AVAILABLE DATA Start Marker

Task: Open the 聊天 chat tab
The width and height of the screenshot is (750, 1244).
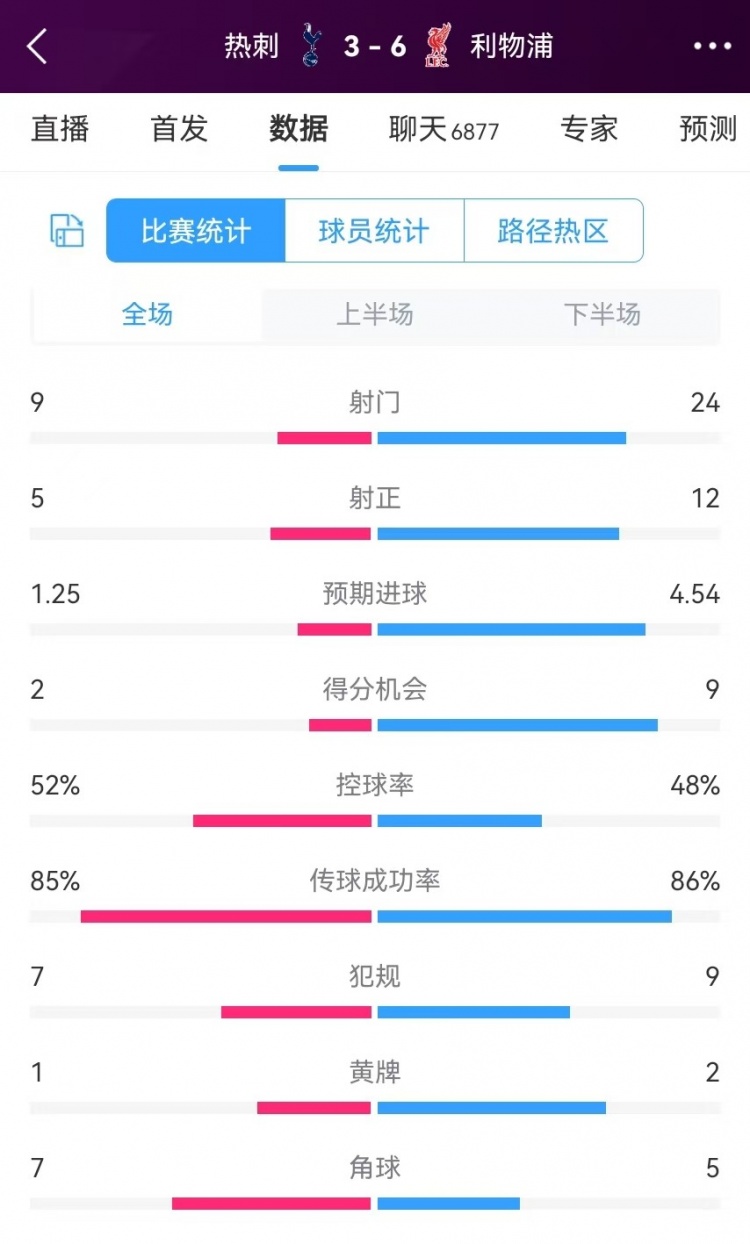Action: 443,129
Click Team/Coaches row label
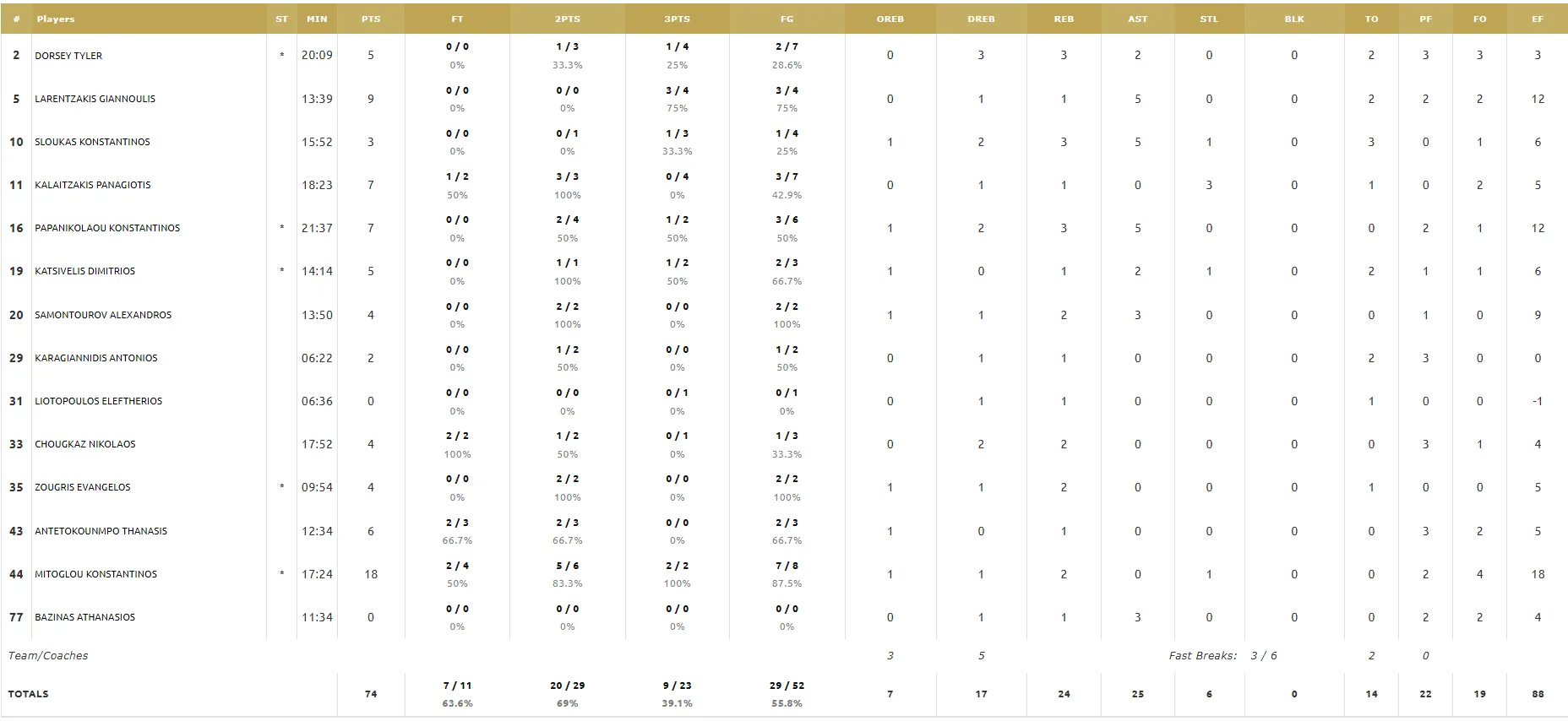 coord(48,656)
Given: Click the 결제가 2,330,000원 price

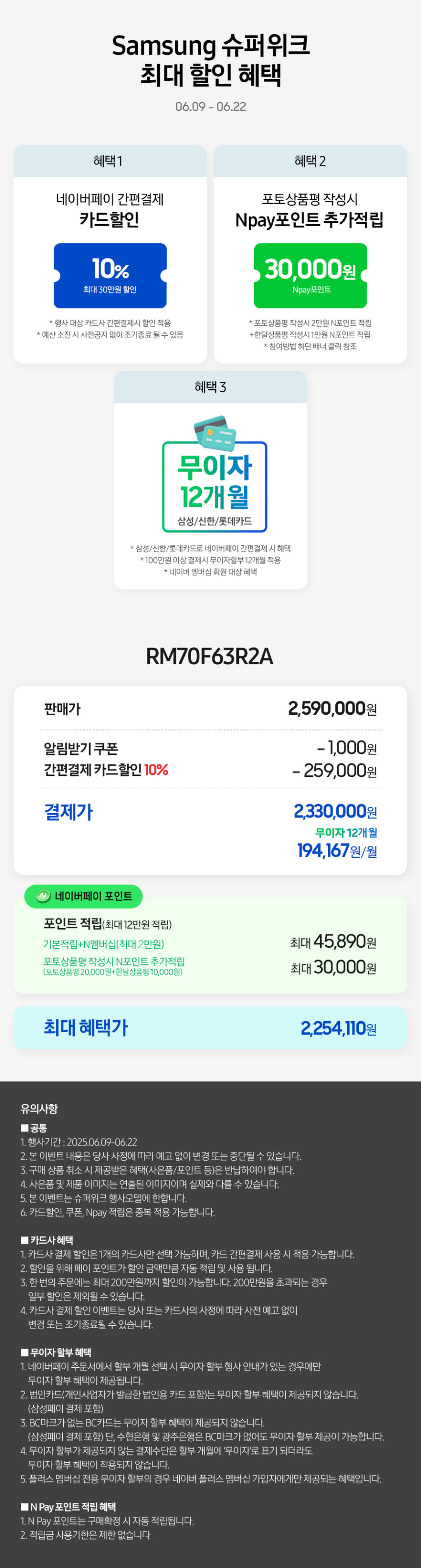Looking at the screenshot, I should [335, 811].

AVAILABLE DATA End Marker

[WHAT YOU SHOULD DO]:
All entries above are to be restated exactly, with every image omitted.

[TASK RESULT]:
Task: Open the 聊天 chat tab
The width and height of the screenshot is (750, 1244).
Action: 443,129
Click Team/Coaches row label
 coord(48,656)
Given: Click the 결제가 2,330,000원 price

Looking at the screenshot, I should [335, 811].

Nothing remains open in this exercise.